→ What you need to do:
Exact transcription with no images: write out all of the entries below.

Dataset entries
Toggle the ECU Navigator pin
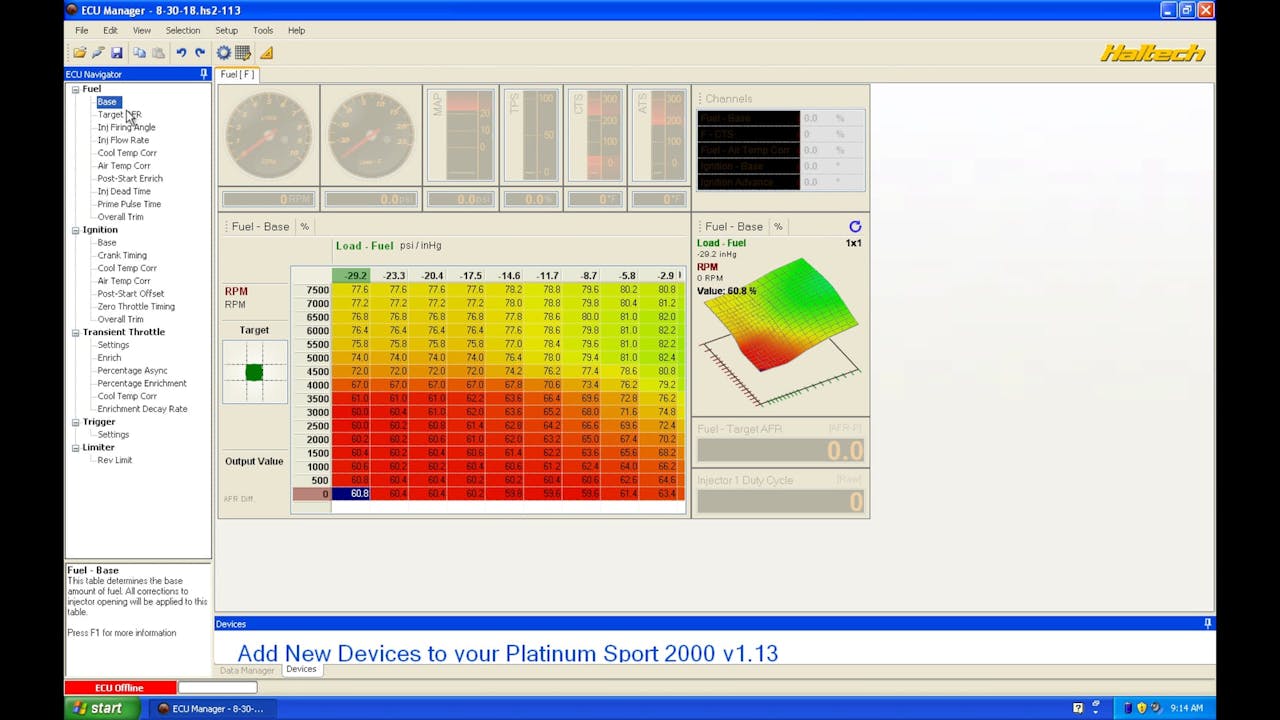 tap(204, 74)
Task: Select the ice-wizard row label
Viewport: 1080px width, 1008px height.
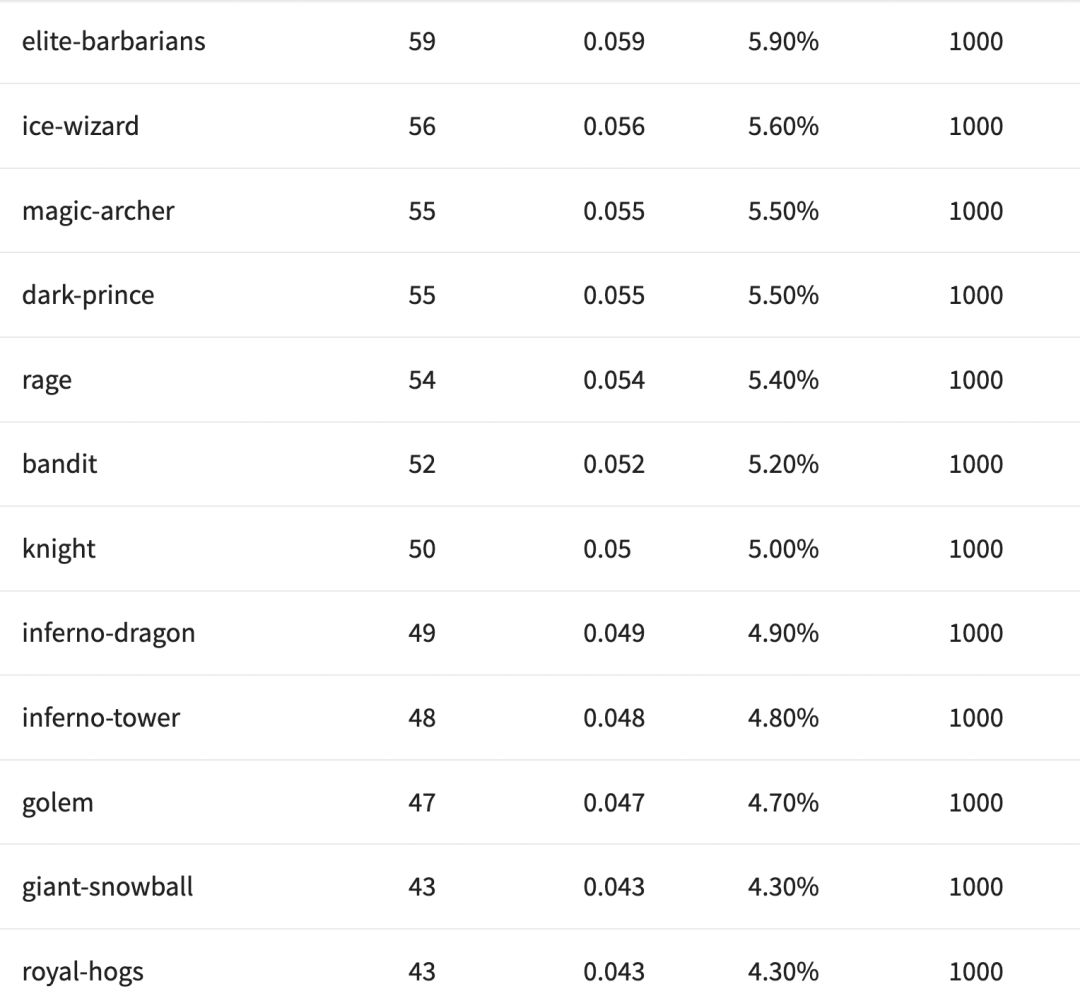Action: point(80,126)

→ Written response:
Toggle the ECU Navigator pin
 tap(204, 74)
Task: Select the ice-wizard row label
Viewport: 1080px width, 1008px height.
Action: point(80,126)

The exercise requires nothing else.